In 1905, a famous London newspaper, the Illustrated London News, hired Chesterton to write a weekly column. He was told he could write about anything he wantedexcept religion and politics. Chesterton responded by saying there was nothing else worth writing about. As he would later observe,
Religious liberty might be supposed to mean that everybody is free to discuss religion. In practice it means that hardly anybody is allowed to mention it.
Chesterton went ahead and wrote the column for the next thirty years, and every week he wrote about religion and politics. He never backed away from controversy, but if you think about it, every controversy, every argument, every discussion is really about religion or politics.
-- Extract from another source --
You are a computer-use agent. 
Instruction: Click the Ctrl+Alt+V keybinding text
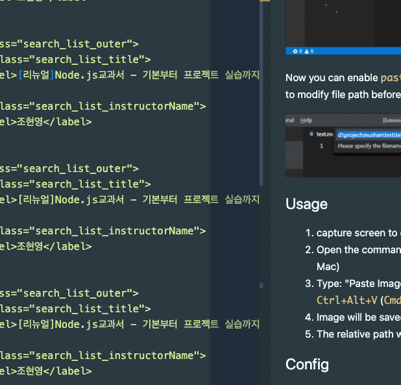point(346,301)
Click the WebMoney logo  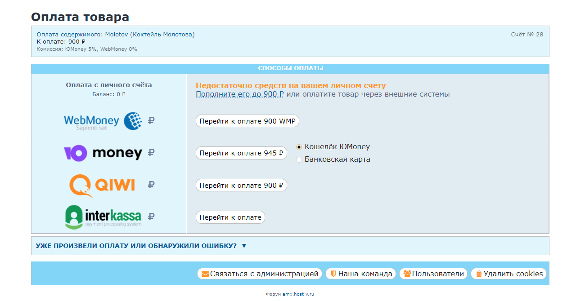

Or both. Religion has to do with our relationship with God. Politics has to do with our relationship with our neighbor. These are controversial for the simple reason that all the problems in the world come from our failure to obey the two great commandments: to love God and to love our neighbor.
The Bible tells us to love our neighbours, and also to love our enemies; probably because they are generally the same people.
Chesterton was controversial, and still is, because he took the trouble to defend simple, basic truths. The First Things. The Permanent Things. In spite of what the newspapers say, in spite of what the colleges teach, and in spite of what laws the politicians make, most people hold certain basic truths in common. Chesterton said that the common things are not commonplace; they are terrible and startling, death, for instance, and first love. In the modern world, common sense and the common man are under constant attack.
Modern emancipation has really been a new persecution of the Common Man. If it has emancipated anybody, it has in rather narrow ways emancipated the Uncommon Man. It has given an eccentric sort of liberty to some of the hobbies of the wealthy and to some of the lunacies of those who call themselves cultured. The only thing that it has forbidden is common sense, as it would have been understood by the common people.